Jean-François Etter, PhD, and Felicia Schmid, MA, from the Institute of Global Health at the University of Geneva, analyzed data from 805 low-income smokers recruited from the general population in Geneva from 2011 to 2013.

The cohort was randomly assigned to incentive (n = 401) or control (n = 404) groups. Both groups also received booklets and access to a smoking cessation website. The intervention group received incremental financial incentives up to a maximum equivalent of $1,650. The control group received no financial bonuses.

Payments were offered for biochemically verified abstinence at 1, 2 and 3 weeks and 1, 3 and 6 months. The researchers provided no in-person or phone counseling or contributing medications. The primary outcome was avoidance of smoking as measured by expired carbon monoxide and salivary cotinine at 6 months (the end of the incentive program) and at 18 months, 1 year after the end of the program.

The researchers found that rates of continuous abstinence were 9.5% for the incentive group and 3.7% for the control cohort between 6 and 18 months (P = .001).
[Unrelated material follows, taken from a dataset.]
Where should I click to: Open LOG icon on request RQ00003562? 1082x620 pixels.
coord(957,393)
The rates of abstinence in the incentive group vs. the control group were higher at 3 months (54.9% vs. 11.9%; P < .001), 6 months (44.6% vs. 11.1%; P < .001) and 18 months (18.2% vs. 11.4%; P = .006).
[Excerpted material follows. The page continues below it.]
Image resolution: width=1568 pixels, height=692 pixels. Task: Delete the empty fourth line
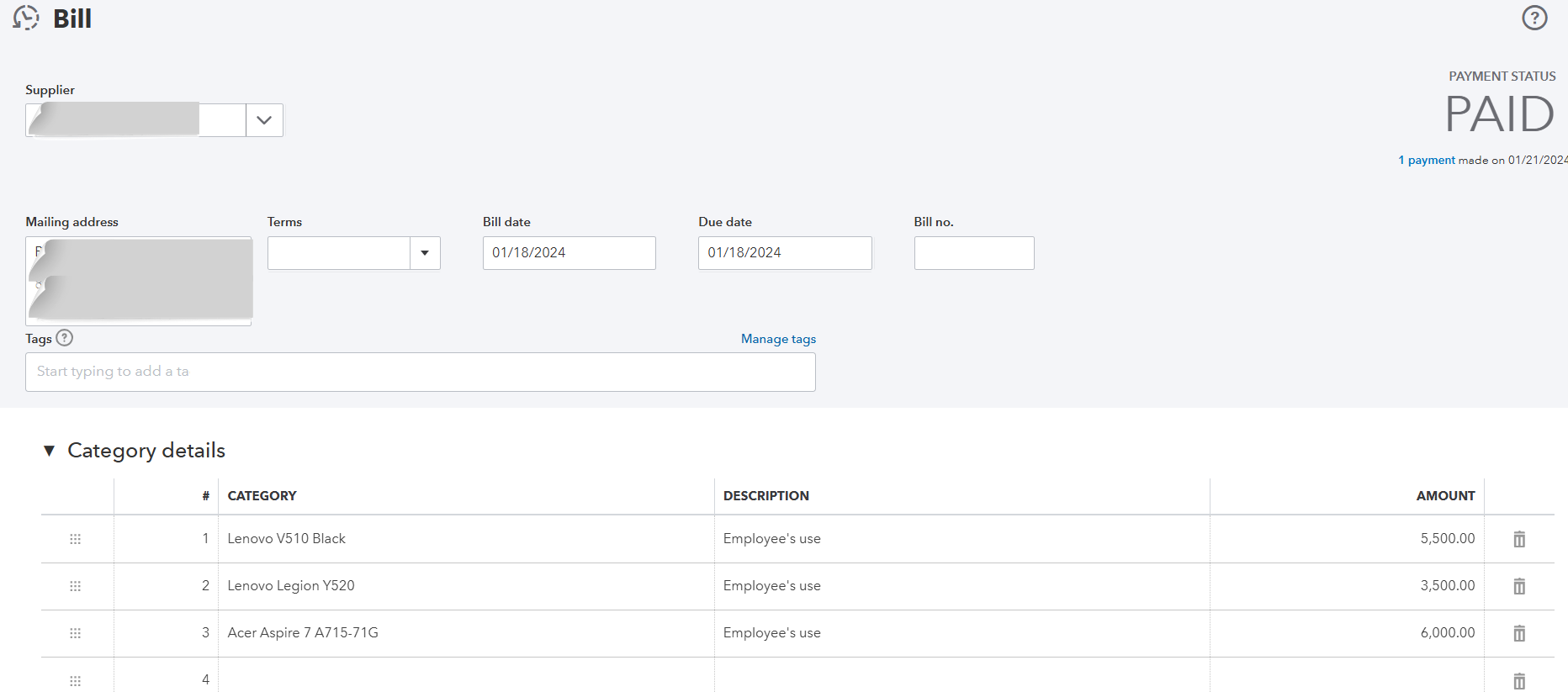(1519, 680)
In an accompanying editorial, Joseph A. Ladapo, MD, PhD, assistant professor of population health and medicine at New York University School of Medicine, and Judith J. Prochaska, PhD, MPH, associate professor of medicine at the Stanford Prevention Research Center, Stanford University, wrote the incentive encouraged positive behaviors in the intervention group.

Joseph Ladapo

Joseph A. Ladapo

“The intervention group was significantly more likely than the control group to read the cessation booklet (64% vs. 55%), access online cessation help (20% vs. 14%) and register a supporter (8% vs. 3%),” Ladapo and Prochaska wrote. “Furthermore, the intervention group was more likely to provide biochemical verification of their self-reported abstinence out to the 6-month follow-up (83% vs. 68%) and with lower attrition out to 18 months (7% vs. 13%).” – by James Clark

Disclosure: The researchers and Ladapo report no relevant financial disclosures. Prochaska reports consulting for Pfizer.